Chris zit aan de onderkant van de groeicurve. Dat is niet te zien aan die dikke wangetjes van hem, maar het is toch echt zo. Ik ben niet echt onder de indruk, maar het legitimeert wel voor me dat hij vette patat mag eten. Alhoewel dat eigenlijk ook wel meevalt. Wij gebruiken onverzadigde natuurlijke oliën, koud geperst en verrijkt met aminozuren. Ik zal het merk niet noemen.

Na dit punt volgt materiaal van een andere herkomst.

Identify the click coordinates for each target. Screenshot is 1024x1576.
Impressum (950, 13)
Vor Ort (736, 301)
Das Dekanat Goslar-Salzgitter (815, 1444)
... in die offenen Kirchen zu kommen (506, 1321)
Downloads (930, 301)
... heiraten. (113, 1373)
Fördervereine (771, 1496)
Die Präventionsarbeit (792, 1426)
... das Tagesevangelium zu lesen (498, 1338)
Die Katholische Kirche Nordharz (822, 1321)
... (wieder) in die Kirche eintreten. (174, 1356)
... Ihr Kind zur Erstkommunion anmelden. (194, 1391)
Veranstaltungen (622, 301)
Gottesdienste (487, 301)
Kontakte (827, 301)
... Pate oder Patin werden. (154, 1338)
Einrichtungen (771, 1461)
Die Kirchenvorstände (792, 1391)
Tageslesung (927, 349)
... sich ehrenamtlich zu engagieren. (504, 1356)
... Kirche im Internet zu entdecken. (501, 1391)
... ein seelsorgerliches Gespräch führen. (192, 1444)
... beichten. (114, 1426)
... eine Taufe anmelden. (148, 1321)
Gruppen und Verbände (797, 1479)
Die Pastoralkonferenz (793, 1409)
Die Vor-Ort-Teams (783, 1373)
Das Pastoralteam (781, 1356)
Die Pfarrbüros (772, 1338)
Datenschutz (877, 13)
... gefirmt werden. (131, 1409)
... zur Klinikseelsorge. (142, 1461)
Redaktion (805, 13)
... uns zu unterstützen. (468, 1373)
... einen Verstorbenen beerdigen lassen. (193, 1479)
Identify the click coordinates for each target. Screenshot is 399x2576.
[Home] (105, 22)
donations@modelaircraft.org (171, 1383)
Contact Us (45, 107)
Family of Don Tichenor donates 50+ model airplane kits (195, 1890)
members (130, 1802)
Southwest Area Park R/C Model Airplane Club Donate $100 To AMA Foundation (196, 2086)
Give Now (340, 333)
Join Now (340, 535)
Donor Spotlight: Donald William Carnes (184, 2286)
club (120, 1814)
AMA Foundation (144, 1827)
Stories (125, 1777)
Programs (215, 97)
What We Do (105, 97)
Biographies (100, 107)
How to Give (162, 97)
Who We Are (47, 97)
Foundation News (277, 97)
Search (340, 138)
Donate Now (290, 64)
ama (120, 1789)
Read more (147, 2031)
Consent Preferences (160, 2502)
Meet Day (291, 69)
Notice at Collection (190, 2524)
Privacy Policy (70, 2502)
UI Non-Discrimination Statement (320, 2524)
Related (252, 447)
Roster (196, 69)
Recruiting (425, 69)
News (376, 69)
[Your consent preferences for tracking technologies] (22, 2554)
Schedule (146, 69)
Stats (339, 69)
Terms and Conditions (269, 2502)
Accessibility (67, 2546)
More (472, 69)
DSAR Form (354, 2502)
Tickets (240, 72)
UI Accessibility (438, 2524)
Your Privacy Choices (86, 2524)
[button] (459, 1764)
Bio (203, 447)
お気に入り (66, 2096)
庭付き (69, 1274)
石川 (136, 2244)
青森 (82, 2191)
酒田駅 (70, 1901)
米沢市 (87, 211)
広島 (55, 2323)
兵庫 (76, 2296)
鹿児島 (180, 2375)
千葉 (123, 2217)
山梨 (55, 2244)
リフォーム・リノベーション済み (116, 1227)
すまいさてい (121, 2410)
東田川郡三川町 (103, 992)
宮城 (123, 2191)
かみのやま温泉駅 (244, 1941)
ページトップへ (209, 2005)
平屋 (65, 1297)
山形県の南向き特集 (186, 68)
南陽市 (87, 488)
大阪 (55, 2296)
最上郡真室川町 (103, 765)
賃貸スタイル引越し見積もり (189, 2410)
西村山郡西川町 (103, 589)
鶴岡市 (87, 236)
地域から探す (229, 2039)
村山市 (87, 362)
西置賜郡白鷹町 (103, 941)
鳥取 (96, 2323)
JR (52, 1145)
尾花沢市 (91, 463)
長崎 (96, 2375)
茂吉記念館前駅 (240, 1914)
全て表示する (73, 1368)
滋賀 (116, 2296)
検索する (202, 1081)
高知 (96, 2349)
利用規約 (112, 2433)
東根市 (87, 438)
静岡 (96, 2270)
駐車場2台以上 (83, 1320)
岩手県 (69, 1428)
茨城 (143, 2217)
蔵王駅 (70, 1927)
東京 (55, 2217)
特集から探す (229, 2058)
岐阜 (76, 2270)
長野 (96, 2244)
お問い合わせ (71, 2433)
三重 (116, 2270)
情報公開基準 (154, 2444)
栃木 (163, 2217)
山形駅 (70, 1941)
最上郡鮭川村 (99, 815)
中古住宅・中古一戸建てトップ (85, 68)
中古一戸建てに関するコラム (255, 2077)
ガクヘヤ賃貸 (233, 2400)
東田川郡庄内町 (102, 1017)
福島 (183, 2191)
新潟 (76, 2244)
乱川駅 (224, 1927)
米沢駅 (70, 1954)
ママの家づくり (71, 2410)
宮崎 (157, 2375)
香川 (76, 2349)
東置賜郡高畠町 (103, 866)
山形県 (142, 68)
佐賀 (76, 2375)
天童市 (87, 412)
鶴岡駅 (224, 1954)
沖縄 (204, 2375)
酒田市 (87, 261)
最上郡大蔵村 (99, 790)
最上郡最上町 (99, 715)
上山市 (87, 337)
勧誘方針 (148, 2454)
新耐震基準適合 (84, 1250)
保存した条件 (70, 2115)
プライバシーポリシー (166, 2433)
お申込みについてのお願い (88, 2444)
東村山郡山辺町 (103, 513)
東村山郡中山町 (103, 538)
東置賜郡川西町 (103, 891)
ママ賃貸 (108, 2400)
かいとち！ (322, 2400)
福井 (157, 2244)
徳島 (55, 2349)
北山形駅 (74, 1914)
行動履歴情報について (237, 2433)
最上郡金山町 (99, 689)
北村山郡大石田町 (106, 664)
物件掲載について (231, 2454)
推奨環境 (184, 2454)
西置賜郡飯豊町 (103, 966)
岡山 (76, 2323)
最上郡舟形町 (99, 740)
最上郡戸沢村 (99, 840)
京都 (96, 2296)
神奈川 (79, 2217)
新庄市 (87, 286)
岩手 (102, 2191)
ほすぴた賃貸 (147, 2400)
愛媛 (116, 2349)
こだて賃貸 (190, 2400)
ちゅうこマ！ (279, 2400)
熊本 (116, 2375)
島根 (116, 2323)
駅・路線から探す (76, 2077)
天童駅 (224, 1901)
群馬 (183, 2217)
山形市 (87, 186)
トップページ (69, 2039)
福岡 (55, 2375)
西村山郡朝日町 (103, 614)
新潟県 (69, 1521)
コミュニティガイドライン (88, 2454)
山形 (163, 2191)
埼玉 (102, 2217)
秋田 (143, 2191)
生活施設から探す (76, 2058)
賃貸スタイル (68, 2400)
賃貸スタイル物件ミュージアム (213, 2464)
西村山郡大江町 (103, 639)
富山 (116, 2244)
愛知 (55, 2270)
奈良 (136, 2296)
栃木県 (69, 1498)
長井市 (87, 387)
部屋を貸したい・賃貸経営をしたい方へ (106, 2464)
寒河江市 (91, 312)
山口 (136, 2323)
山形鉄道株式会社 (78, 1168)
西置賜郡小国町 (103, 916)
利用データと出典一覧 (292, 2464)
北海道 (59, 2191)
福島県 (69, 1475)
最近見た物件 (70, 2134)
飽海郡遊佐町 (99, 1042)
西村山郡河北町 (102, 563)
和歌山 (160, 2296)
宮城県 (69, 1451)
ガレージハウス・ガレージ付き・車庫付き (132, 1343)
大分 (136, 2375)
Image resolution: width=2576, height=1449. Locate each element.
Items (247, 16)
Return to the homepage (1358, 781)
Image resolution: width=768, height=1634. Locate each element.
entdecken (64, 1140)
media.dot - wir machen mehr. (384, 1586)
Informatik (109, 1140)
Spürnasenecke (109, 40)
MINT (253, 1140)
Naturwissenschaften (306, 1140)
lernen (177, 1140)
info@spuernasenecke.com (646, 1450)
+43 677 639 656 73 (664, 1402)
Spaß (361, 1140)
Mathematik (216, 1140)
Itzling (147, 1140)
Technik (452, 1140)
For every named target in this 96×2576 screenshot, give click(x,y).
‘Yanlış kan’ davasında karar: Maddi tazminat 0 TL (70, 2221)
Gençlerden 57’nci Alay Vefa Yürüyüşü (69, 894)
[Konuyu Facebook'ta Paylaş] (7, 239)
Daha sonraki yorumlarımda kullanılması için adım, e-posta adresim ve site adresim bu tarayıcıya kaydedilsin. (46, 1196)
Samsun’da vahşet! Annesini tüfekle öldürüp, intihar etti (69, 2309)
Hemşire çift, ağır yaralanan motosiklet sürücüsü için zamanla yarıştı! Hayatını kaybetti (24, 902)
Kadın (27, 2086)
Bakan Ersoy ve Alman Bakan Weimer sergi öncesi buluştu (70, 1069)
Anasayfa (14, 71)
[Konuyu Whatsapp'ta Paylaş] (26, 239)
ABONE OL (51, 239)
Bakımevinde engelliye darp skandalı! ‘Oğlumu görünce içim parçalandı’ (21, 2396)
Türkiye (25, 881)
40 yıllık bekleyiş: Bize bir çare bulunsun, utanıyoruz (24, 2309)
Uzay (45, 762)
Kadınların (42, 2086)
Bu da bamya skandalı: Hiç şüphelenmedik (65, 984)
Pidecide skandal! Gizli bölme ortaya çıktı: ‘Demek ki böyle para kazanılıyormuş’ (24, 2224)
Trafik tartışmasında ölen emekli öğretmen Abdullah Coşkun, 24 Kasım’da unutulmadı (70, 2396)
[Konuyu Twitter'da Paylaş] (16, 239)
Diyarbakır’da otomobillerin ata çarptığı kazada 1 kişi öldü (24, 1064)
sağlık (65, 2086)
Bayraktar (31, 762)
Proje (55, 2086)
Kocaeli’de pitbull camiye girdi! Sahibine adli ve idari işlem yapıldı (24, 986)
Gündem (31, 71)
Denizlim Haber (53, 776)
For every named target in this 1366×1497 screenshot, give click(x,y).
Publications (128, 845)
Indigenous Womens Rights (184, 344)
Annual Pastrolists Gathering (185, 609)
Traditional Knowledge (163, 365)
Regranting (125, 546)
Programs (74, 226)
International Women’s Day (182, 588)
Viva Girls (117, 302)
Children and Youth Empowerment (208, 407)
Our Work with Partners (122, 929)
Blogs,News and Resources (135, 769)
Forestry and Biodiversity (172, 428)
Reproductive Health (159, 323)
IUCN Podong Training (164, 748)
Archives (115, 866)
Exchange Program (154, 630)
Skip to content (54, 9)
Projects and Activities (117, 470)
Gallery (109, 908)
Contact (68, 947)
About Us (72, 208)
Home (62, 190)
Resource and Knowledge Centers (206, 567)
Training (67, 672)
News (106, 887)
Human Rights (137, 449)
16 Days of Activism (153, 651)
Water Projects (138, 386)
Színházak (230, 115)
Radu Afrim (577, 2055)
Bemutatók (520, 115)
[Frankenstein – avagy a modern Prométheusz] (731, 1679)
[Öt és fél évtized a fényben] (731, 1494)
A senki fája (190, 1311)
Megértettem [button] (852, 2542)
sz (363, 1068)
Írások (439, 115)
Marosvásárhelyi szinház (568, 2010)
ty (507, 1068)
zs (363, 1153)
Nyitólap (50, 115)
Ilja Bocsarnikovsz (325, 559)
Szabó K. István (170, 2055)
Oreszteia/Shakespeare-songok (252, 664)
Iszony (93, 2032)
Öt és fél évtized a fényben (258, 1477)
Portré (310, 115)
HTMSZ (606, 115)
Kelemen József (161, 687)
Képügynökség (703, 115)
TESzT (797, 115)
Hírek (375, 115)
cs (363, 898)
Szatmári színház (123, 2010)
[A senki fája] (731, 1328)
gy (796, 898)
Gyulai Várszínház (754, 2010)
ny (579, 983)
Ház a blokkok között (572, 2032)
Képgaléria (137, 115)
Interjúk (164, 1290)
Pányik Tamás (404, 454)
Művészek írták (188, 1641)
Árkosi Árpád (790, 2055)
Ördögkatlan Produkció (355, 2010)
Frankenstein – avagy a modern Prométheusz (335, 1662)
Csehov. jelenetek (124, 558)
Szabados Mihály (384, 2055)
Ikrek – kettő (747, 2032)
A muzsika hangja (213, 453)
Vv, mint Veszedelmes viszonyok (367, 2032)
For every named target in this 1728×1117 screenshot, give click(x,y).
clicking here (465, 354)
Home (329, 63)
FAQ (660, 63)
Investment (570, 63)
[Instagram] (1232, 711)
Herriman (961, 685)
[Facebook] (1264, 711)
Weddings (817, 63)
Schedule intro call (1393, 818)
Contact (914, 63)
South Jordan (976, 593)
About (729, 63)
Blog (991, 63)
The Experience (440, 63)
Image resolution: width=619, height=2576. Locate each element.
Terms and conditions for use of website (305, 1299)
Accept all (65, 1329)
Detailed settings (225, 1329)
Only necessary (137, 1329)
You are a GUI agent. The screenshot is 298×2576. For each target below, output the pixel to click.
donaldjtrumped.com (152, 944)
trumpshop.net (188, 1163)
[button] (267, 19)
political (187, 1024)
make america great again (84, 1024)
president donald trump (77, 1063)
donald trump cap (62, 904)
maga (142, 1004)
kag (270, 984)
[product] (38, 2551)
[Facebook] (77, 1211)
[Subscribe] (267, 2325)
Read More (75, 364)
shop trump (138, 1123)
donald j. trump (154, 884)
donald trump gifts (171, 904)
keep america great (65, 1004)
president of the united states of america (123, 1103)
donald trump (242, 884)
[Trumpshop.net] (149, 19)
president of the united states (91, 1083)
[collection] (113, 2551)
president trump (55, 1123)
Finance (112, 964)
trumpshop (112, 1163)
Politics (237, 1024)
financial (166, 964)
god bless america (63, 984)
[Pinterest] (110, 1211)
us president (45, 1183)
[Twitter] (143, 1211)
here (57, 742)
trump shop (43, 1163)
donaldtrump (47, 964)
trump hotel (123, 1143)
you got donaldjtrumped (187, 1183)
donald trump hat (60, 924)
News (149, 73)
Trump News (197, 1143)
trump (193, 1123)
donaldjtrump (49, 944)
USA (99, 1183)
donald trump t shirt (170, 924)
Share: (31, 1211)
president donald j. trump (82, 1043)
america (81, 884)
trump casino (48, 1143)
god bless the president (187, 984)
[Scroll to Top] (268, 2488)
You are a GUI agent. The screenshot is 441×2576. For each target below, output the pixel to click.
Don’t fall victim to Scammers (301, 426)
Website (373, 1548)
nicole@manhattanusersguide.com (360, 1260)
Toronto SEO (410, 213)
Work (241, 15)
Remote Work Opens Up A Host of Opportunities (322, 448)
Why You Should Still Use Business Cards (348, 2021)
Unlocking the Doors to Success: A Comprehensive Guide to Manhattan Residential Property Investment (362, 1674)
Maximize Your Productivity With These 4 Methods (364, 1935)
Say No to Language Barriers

De tevredenheid is wel steeds belangrijker aan het worden. Op vele manieren laat hij blijken dat het oude gezapige leventje als baby wel voorbij is. De box is niet een standaard oplossing meer, rustig in zijn stoel zitten al lang niet rustgevend meer. Dynamiek en drukte zijn de sleutelwoorden geworden. Als hij met zijn rollator door de kamer heen banjert loopt het zweet in zijn nek, zo druk maakt hij zich. Dat is erg leuk om te zien. Vooral ook omdat hij steeds beter luistert naar de beperkingen die wij hem opleggen. ‘Nee’ begint betekenis te krijgen.

Bij Paul en José waar ik tot een jaar geleden elke week meeat en een onderdeel van het gezin was, was het met verjaardagen altijd een eetfestijn. Dan werd er kip met patat en appelmoes gegeten in grote hoeveelheden. Ik vind dat ook lekker, maar het is niet mijn favoriet. Maar wat zeker blijft plakken is dat feestje dat je met elkaar maakt. Dat maakt het eten extra lekker.